Jan. 11th, 2017

hannah: (Dan Rydell - exitmusic__)

Day 10

In your own space, share your love for a trope, cliché, kink, motif, or theme. (More than one is okay, too.) Tell us about it, tell us why you love it, give us some examples and recs. Leave a comment in this post saying you did it. Include a link to your post if you feel comfortable doing so.



I've been thinking about this on and off for the past couple of days, thinking hard, and I'm struggling because one of the motifs I love most out of all fiction isn't something I really know easy, preexisting words for. Not even the concept of taking a crack idea and playing it as deadset serious as the canon allows, which happens to be one of my favorite things, because that's easy enough to communicate.

What I love are the bad rats.

Bad rats aren't spacetoasters, though they've got some things in common, like the social alienation and the tendency to stand apart from the rest of the group.
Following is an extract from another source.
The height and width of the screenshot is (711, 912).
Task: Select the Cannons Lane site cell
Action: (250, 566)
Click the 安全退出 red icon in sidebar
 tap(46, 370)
Children and animals tend to be easier to get along with. Hugs aren't always welcome. There's a lot of trouble with grasping feelings, and research is necessary to parse out social interactions. Research is sometimes necessary to understand their own feelings. Both bad rats and spacetoasters skew more towards male characters than female ones.

But where the spacetoaster gets their emotions beamed in from a space station orbiting Jupiter, where things have to align in very specific circumstances for a clear, steady broadcast, bad rats have them coming in from the closest radio tower on whatever frequency's available. Spacetoasters have low signals, but a very good signal-to-noise ratio, an almost enviable one, with almost no noise to speak of. Bad rats have too much signal, and too much noise, and sometimes when both are coming in at once there's no way to distinguish between the two.

Julian Bashir was one of my first and best bad rat loves, when I was starting to figure out the concept. He's got a surfeit of feelings and emotions right from the start - and they're not often the proper feelings for the given social interaction, but he can't course-correct because he doesn't usually know what a given social interaction is supposed to be. He takes refuge in his role as a doctor, wearing it as his armor against the world and taking refuge in it as needed - and many times, taking refuge from reality by immersing himself in fantasies and games. When it comes to the people around him, whatever the species, there's a huge learning curve that he can't explain, that he can't get rid of, that exists for pretty much every species he encounters, up to and including his own. He'll believe almost anything, no matter how many times people pull something over on him. He doesn't know where social limits are unless someone comes right out and tells him, and when it comes to extrapolating certain concepts, it's not that he can't do that so much as it is he doesn't know how. But give him a problem, and he'll cut straight through it without thinking or blinking.

A surplus of feelings. Too many badly-connected wires inside the frame. Too much noise for the signal to be clear.

Spike, a recent introduction, someone who's capable of being a deeply monstrous person, who has the literary advantage of a metaphoric condition already built in, and as monstrous as he is, was still capable of being a person. Suzanne Warren, my darling, who was never seen as she was and never got the chance to learn the words she had to use to get the help she needed. Dan Rydell, who manages to be an incredibly stealthy bad rat, is in major need of someone to mend his wiring. At times, Castiel straddles both categories, though I haven't seen the show in several years and can't speak to its ongoing developments.

If anyone has any recs or suggestions of bad rats in media, I'd love to hear them. Because I'm fairly well sure there's more out there that I'd love to meet.

(Oddly enough, the first so-named bad rat I ever met in media isn't a bad rat as I think of them. But it was the best phrase I'd ever seen to even come close to describing what I needed to name.)